Der Stadt ein neues Gesicht geschenkt

Bei der Konzeption und Umsetzung der Sanierung der Stadtmitte galt es, identitätsstiftende Strukturen für die Stadt zu erhalten, sie aber modern auszurichten. Das Alte Rathaus ließ Beck versetzen und schuf die Fußgängerzone und den Marktplatz, „das vitale Zentrum unserer Stadt“.

Zum Abschluss der Innenstadtsanierung erkannte Beck, dass das Areal „Marktstraße Süd“ zwischen Bahngleisen und Schorndorfer Straße nur durch einen großen architektonischen Wurf aufgewertet werden konnte. Entschlossen verfolgte er seine Vision und stellte über Plochingens österreichische Partnerstadt Zwettl den Kontakt zum Künstler Friedensreich Hundertwasser her. Dieser ließ aus dem Sanierungsfall ein Gesamtkunstwerk entstehen, womit Plochingen ein weiteres Wahrzeichen geschenkt wurde, das die Stadt weit über ihre Grenzen hinaus bekannt machte.

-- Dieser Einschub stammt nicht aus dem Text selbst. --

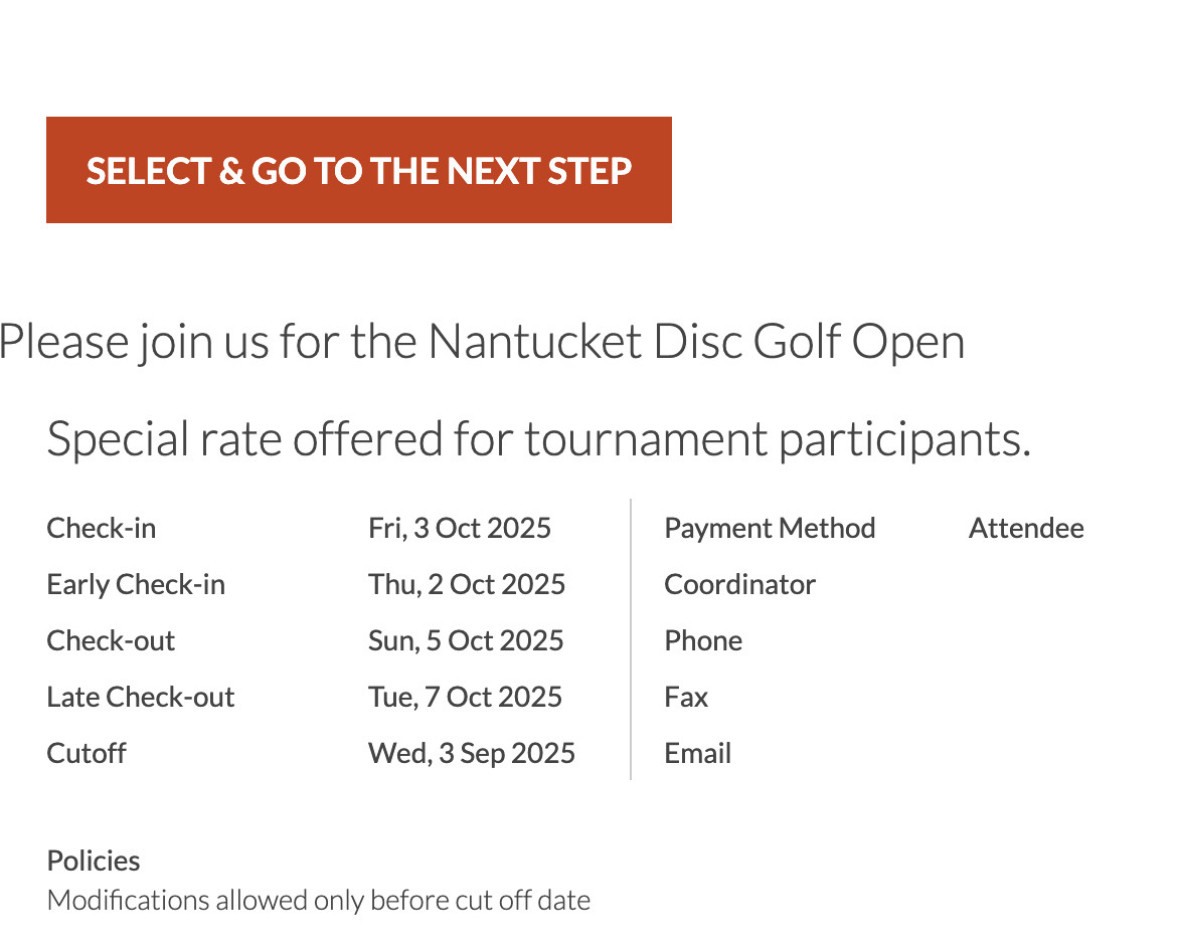Viewport: 1179px width, 948px height.
Task: Click the Check-out label
Action: coord(111,641)
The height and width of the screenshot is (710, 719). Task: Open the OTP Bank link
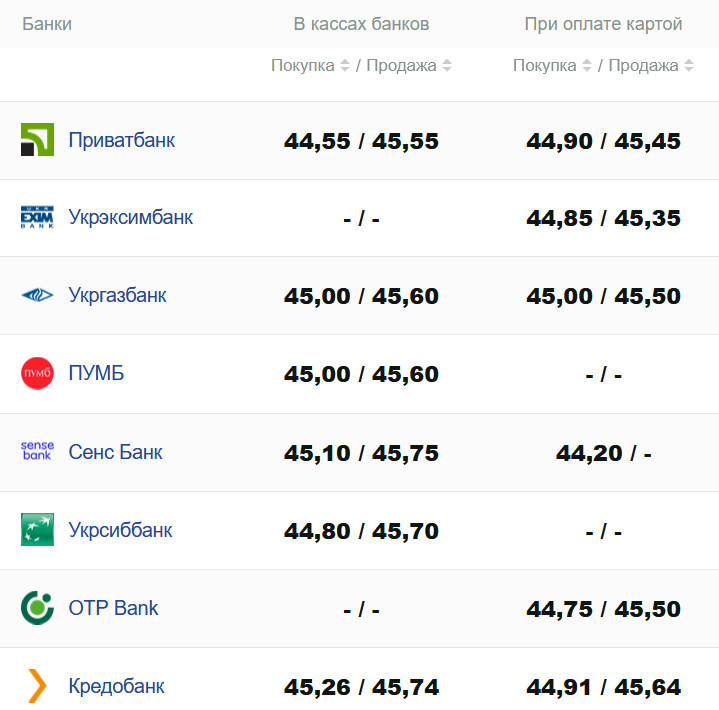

Ein weiterer nachhaltiger Coup gelang Beck, als er 1998 die Landesgartenschau nach Plochingen holte – nie zuvor fand sie in einer Kleinstadt statt. Die Stadt brachte er dadurch wieder an den Neckar, trotz der zerschneidenden Bahntrasse. Am Bruckenwasen entstand aus einer Industriebrache eine Wohnlandschaft mit Landschaftspark, „heute ein unverzichtbares Naherholungsgebiet“, so Buß. Darüber hinaus legte Beck mit dem Erwerb der Mühlsteinfabrik den Grundstein für den Kulturpark Dettinger, der heute Heimat für Kunstschaffende und Vereine ist und zum Verweilen und Erholen einlädt.

Nie abgehoben, mit klarem moralischem Kompass

Buß betonte, dass für Beck „neben Städtebau, Architektur und kommunaler Infrastruktur“ immer auch der „innere Zusammenhalt der Stadtgemeinschaft“ wichtig war. Für Dinge, „die unser Leben schön und lebenswert machen“, wie Kultur, Kunst, Musik und Sport, setzte er sich ein. „Seine knitzen Gedichte, sein trockener Humor, seine Lebensweisheiten oder das gemeinsame Singen bei Fahrten des Gemeinderats“ blieben unvergesslich. Dabei sei er als Bürgermeister „nie abgehoben“ gewesen, sondern stand mitten im Leben. Mit großem Respekt und hoher Anerkennung dankte ihm die Bürgerschaft dafür. Für seine großen Verdienste für Plochingen erhielt Beck 2008 die höchste Auszeichnung einer Stadt, die Ehrenbürgerwürde, verliehen.

Eugen Beck sei „ein Mensch mit klarem moralischem Kompass und festen politischen Überzeugungen“ auch ohne Parteibuch gewesen, beschrieb Buß. Er engagierte sich im Kreistag, dem er von 1971 bis 2009 angehörte, für die Freien Wähler sowie von 2005 bis 2009 im Verkehrsausschuss in der Verbandsversammlung der Region Stuttgart. Zudem genoss Beck „eine herausragende Reputation“ bei den Bürgermeisterinnen und Bürgermeistern im Landkreis sowie im Kreisverband des Gemeindetages. Er sei „ein beispielgebendes Vorbild für erfolgreiches kommunalpolitisches Wirken, für das Erkennen von Chancen und für eine kontinuierliche Entwicklung“ gewesen.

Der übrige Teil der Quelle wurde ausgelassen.